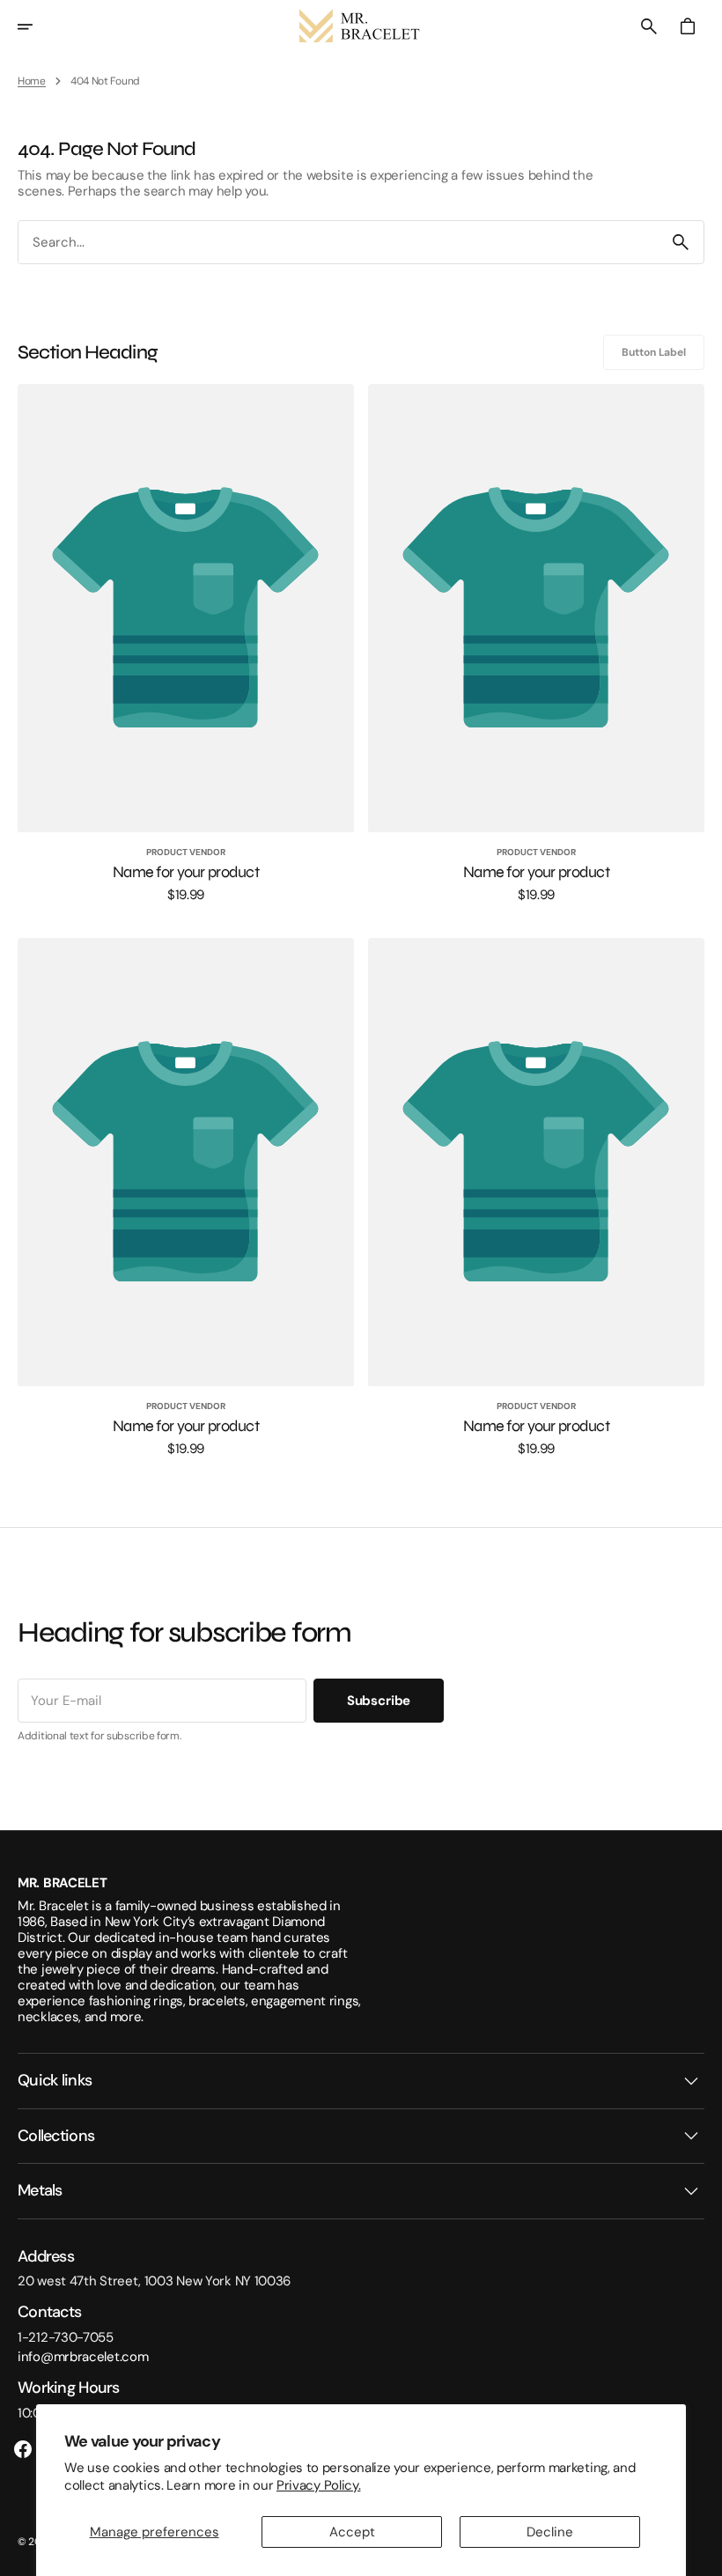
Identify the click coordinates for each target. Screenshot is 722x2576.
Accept (352, 2532)
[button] (37, 26)
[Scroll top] (701, 2555)
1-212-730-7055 (66, 2337)
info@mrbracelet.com (83, 2357)
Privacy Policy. (318, 2485)
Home (32, 81)
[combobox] (338, 242)
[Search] (681, 242)
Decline (550, 2532)
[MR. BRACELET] (361, 26)
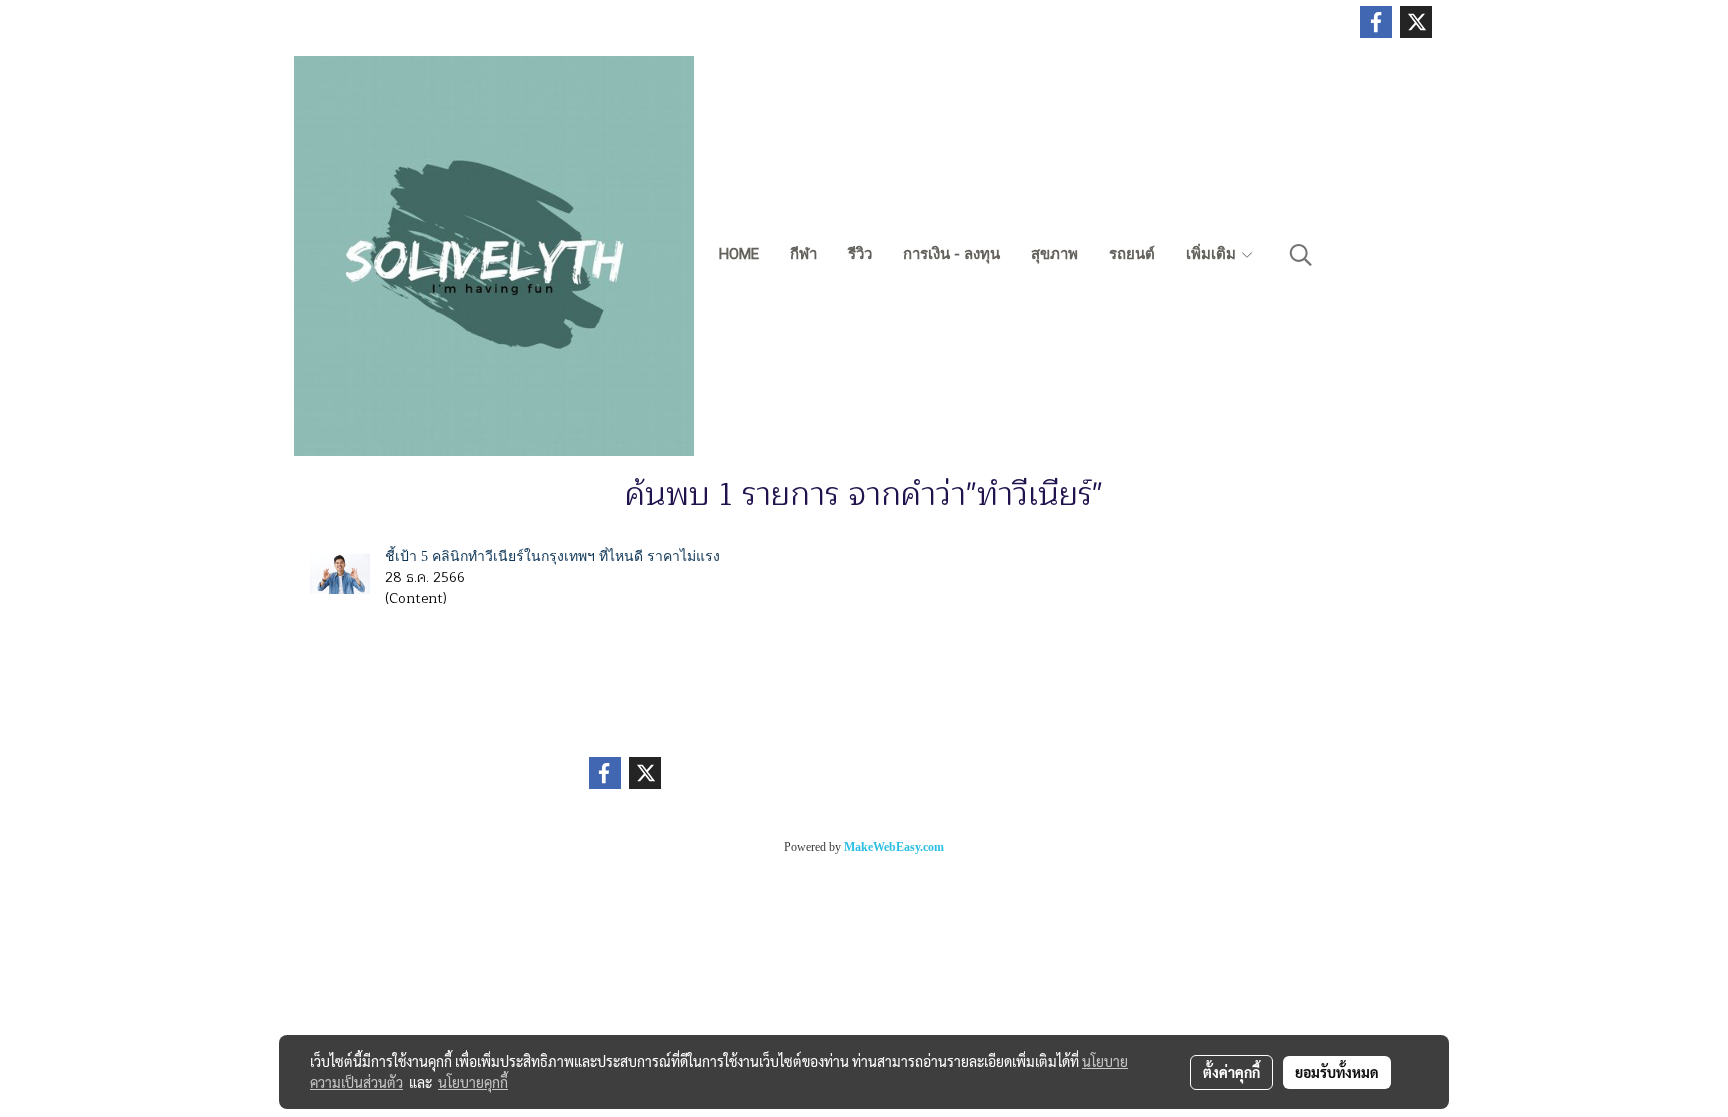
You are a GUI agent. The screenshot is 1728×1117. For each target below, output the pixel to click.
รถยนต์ (1132, 254)
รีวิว (860, 254)
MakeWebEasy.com (894, 847)
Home (739, 254)
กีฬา (803, 254)
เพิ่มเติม (1213, 254)
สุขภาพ (1054, 254)
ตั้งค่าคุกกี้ (1231, 1072)
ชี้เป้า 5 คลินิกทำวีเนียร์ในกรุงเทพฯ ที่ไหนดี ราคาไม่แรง (552, 556)
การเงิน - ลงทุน (951, 254)
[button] (1301, 255)
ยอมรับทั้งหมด (1337, 1072)
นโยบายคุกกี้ (473, 1082)
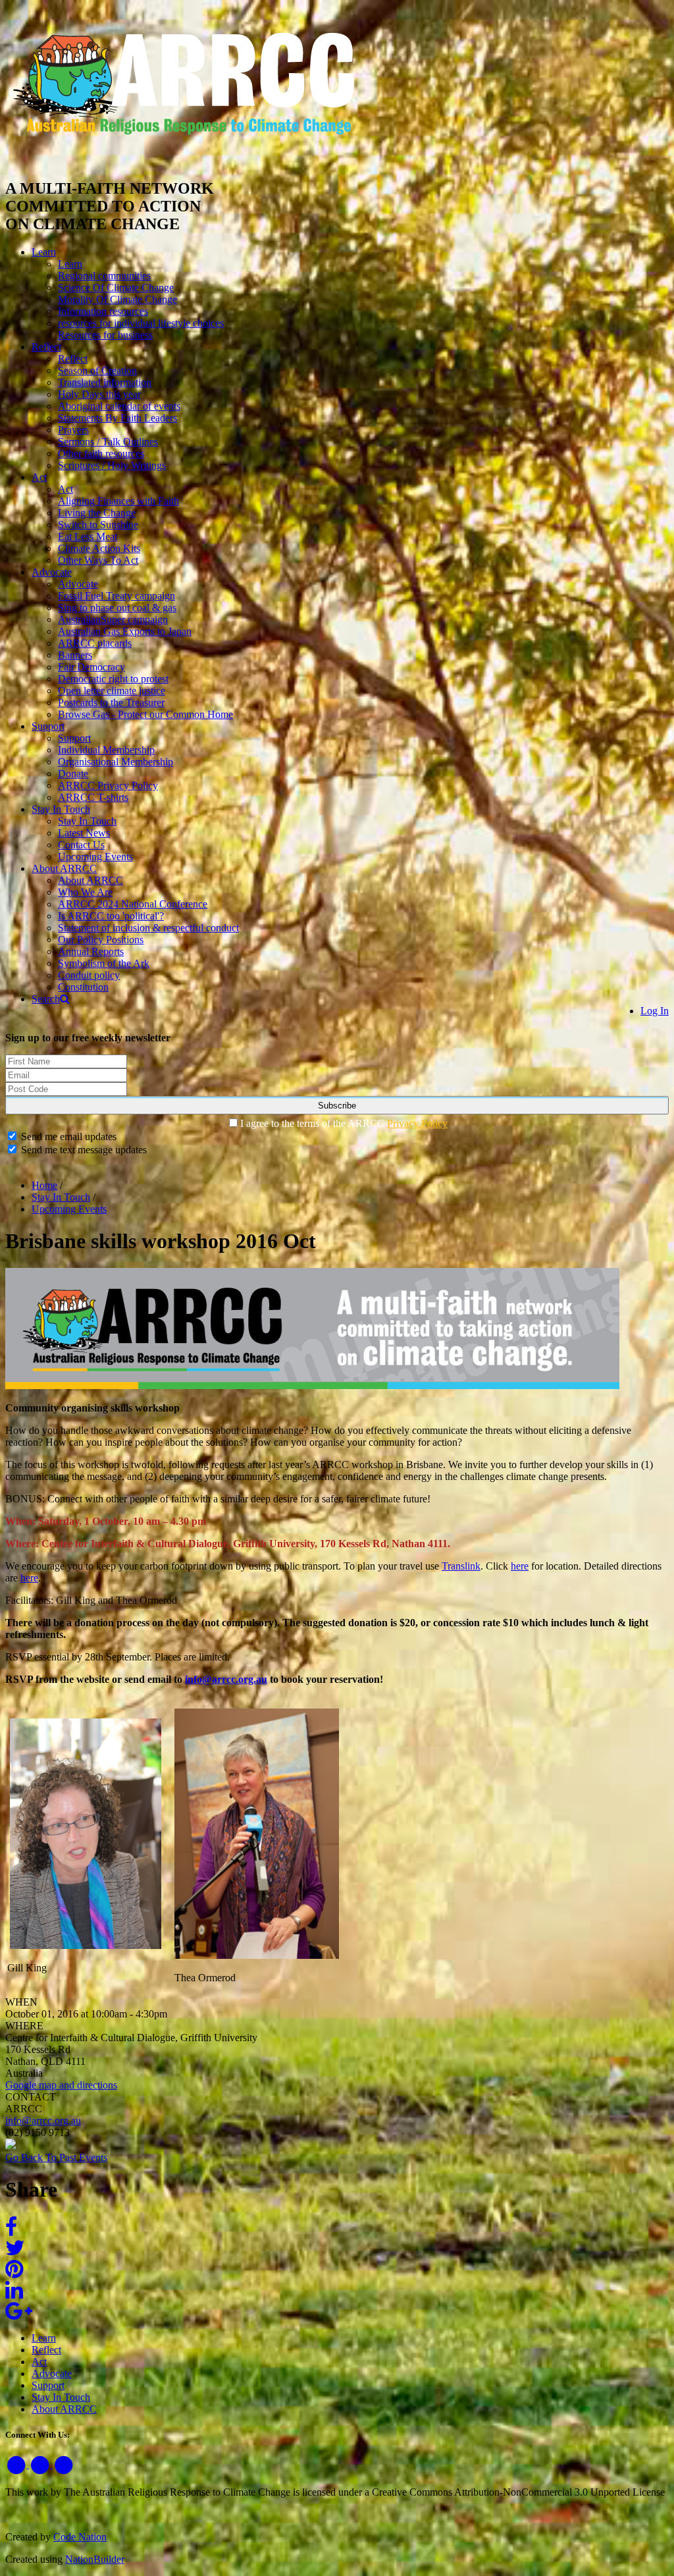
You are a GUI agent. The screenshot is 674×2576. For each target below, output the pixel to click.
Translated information (104, 382)
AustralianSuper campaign (113, 619)
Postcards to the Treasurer (111, 702)
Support (48, 726)
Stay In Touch (61, 809)
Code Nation (80, 2536)
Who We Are (85, 892)
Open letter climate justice (111, 690)
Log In (654, 1010)
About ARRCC (64, 868)
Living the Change (97, 512)
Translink (461, 1566)
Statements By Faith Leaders (117, 418)
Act (39, 477)
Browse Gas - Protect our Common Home (145, 714)
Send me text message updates (82, 1149)
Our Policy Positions (100, 939)
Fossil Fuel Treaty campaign (116, 595)
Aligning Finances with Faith (118, 501)
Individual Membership (106, 749)
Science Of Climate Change (116, 287)
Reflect (46, 346)
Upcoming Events (95, 856)
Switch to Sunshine (98, 524)
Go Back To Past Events (56, 2157)
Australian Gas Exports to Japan (125, 631)
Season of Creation (97, 370)
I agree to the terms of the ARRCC (344, 1123)
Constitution (83, 987)
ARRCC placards (95, 643)
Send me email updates (67, 1136)
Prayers (73, 429)
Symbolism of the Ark (103, 963)
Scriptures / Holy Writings (112, 465)
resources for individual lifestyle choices (141, 323)
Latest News (84, 832)
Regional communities (104, 275)
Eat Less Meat (87, 536)
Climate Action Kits (99, 548)
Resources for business (105, 335)
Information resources (103, 311)
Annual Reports (91, 951)
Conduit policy (89, 975)
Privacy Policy (417, 1123)
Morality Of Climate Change (117, 299)
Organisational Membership (115, 761)
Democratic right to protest (113, 678)
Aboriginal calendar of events (119, 406)
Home (44, 1185)
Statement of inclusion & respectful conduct (148, 927)
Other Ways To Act (98, 560)
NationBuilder (94, 2559)
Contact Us (81, 844)
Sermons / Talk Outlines (108, 441)
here (520, 1566)
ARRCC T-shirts (93, 797)
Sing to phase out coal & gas (117, 607)
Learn (44, 252)
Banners (75, 655)
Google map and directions (61, 2085)
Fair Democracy (91, 666)
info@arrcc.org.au (226, 1679)
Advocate (52, 572)
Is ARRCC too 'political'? (111, 915)
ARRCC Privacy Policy (108, 785)
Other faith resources (101, 453)
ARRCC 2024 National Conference (132, 904)
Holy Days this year (99, 394)
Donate (73, 773)
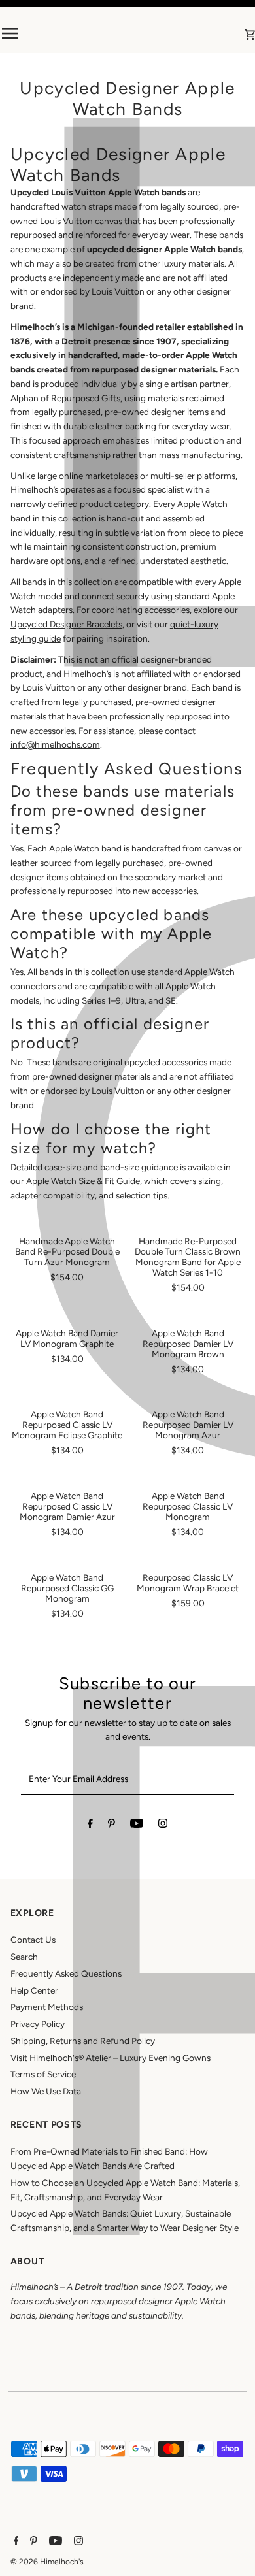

Task requirements: Repeat, with no pictures, every line from the top of the entries above through the line that has "Democratic right to protest (113, 678)", keeping each one exact.

Answer box:
Identify the click coordinates for each target. Screenshot is 722x2576.
Accept (352, 2532)
[button] (37, 26)
[Scroll top] (701, 2555)
1-212-730-7055 (66, 2337)
info@mrbracelet.com (83, 2357)
Privacy Policy. (318, 2485)
Home (32, 81)
[combobox] (338, 242)
[Search] (681, 242)
Decline (550, 2532)
[MR. BRACELET] (361, 26)
You are a GUI agent. The screenshot is 1728×1117. For each target below, output the pixel to click.
รถยนต์ (1132, 254)
รีวิว (860, 254)
MakeWebEasy.com (894, 847)
Home (739, 254)
กีฬา (803, 254)
เพิ่มเติม (1213, 254)
สุขภาพ (1054, 254)
ตั้งค่าคุกกี้ (1231, 1072)
ชี้เป้า 5 คลินิกทำวีเนียร์ในกรุงเทพฯ ที่ไหนดี ราคาไม่แรง (552, 556)
การเงิน - ลงทุน (951, 254)
[button] (1301, 255)
ยอมรับทั้งหมด (1337, 1072)
นโยบายคุกกี้ (473, 1082)
You are a GUI agent. The screenshot is 674×2576. For each target below, output the pixel to click.
Translated information (104, 382)
AustralianSuper campaign (113, 619)
Postcards to the Treasurer (111, 702)
Support (48, 726)
Stay In Touch (61, 809)
Code Nation (80, 2536)
Who We Are (85, 892)
Open letter climate justice (111, 690)
Log In (654, 1010)
About ARRCC (64, 868)
Living the Change (97, 512)
Translink (461, 1566)
Statements By Faith Leaders (117, 418)
Act (39, 477)
Browse Gas - Protect our Common Home (145, 714)
Send me text message updates (82, 1149)
Our Policy Positions (100, 939)
Fossil Fuel Treaty campaign (116, 595)
Aligning Finances with Faith (118, 501)
Individual Membership (106, 749)
Science Of Climate Change (116, 287)
Reflect (46, 346)
Upcoming Events (95, 856)
Switch to Sunshine (98, 524)
Go Back To Past Events (56, 2157)
Australian Gas Exports to Japan (125, 631)
Season of Creation (97, 370)
I agree to the terms of the ARRCC (344, 1123)
Constitution (83, 987)
ARRCC placards (95, 643)
Send me email updates (67, 1136)
Prayers (73, 429)
Symbolism of the Ark (103, 963)
Scriptures / Holy Writings (112, 465)
resources for individual lifestyle choices (141, 323)
Latest News (84, 832)
Regional communities (104, 275)
Eat Less Meat (87, 536)
Climate Action Kits (99, 548)
Resources for business (105, 335)
Information resources (103, 311)
Annual Reports (91, 951)
Conduit policy (89, 975)
Privacy Policy (417, 1123)
Morality Of Climate Change (117, 299)
Organisational Membership (115, 761)
Democratic right to protest (113, 678)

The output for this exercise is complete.